市場規模は1.7兆円…ビジネス化する“死後啓発”の舞台ウラ (2/2ページ)
死後を肯定的に捉え、成長につなげる
最近、比較的若く、特定の宗教色を持たない人たちが死後について語り始めている。彼らの主張は共通する部分が多い。瞑想や宗教的な体験で死後の世界がどうなっているかを知り、死後を肯定的に捉えることで、現在の成長につなげるとする。こうした著者の本は、書店では、一般にスピリチュアルといわれる自己啓発ジャンルのひとつとして扱われている。

『99%の人が知らない死の秘密』(山川紘矢・阿部敏郎/興陽館)もそのひとつ。著者のお二人には現在の終活ブームはどのように見えているのか?
「いま言われている終活は、葬式などの生前準備であり、業界に乗せられている面もあります。やりたければやればいいし、そうでなければしなくていい。葬式などという迷信から多くの人が目覚め始めると考えています」(阿部)

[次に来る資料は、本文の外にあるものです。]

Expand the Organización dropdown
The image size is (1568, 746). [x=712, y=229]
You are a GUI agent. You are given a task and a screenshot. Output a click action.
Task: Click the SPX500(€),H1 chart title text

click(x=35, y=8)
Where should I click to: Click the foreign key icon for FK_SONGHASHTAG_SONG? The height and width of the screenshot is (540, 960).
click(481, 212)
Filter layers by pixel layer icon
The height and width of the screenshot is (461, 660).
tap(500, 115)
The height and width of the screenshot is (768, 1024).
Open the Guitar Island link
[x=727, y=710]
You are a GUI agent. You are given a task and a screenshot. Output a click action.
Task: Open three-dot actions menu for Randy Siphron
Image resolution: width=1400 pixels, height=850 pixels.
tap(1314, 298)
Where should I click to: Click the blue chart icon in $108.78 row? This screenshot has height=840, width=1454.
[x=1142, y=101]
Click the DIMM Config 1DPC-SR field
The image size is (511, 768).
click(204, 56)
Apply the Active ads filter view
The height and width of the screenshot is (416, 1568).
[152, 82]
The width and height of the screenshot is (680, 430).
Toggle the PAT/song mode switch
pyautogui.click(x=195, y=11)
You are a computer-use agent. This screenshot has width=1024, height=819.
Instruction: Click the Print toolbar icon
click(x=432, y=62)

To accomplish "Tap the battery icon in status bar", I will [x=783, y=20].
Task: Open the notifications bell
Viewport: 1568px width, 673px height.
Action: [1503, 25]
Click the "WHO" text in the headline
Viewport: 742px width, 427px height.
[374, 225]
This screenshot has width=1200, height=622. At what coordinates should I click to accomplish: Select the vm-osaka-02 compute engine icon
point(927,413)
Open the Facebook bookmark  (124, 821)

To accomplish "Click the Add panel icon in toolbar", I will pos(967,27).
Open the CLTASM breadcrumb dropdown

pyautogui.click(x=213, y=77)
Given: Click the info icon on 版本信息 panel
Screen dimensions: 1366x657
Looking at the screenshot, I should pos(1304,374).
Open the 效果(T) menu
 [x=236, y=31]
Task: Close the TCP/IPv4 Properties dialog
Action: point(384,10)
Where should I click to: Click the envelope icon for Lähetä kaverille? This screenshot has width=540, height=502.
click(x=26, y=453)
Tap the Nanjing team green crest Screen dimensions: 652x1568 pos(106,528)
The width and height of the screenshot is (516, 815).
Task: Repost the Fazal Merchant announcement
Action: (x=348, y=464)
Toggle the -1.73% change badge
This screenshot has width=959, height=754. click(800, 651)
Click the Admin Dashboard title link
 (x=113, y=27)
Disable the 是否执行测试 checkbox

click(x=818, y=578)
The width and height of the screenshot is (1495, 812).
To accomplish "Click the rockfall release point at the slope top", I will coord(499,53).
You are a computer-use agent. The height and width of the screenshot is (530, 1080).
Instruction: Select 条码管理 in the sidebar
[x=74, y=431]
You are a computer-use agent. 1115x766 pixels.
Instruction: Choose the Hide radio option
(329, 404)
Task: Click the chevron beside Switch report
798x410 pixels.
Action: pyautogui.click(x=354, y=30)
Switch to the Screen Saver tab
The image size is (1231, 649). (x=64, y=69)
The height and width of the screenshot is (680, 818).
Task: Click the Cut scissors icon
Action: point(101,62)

「死は本当はいつ来るかは分からないのですから、準備することはいいことだと思います。死の準備をすることで、安心した老後が過ごせるのだと思います。周りに迷惑をかけないようにする、最小限、必要な事ではないでしょうか」(山川)
スピリチュアルにおける死生観を学ぶと何が変わるのか?
「精神世界の勉強をすれば、死というものはさほど恐ろしいことではない、ましてや死後の世界を信じれば、死は一種の楽しみになるでしょう。『ああ、いい人生だった』と言って、死ねたら、すばらしいですね」(山川)
「肉体が死んでも本当の我々に死は存在しないというのがこの本のテーマではありますが、その一方で、肉体は必ず死に、個の人生には終わりがあるというのも真実です。この真実をしっかり自覚することで、コントラストのように、生きるということが見えてきます」(阿部)
死を楽しんで迎えられるということか?
「私の父も、母も『とても良い人生だった』と笑顔で言って逝きました。本当は戦争と貧困で大変な人生だったのですが、終わりよければ、全てよしになるのが人生だと思います」(山川)
時代とともに死に対する捉え方も変わっていくのだろう。そしてスピリチュアルにおける死生観が、現在もっとも新しく、社会のニーズに合った死後のイメージを提供している。それは死のポジティブ化だ。
自己啓発は沈滞化する経済情勢とは裏腹に一大ブームとなり、企業研修も含めると1兆円市場まで拡大した。高齢者が増え続ける中、死後の世界も同様に市場を形成すると思われる。今後、自己啓発ならぬ死後啓発がどのように社会に浸透していくのか、興味深い。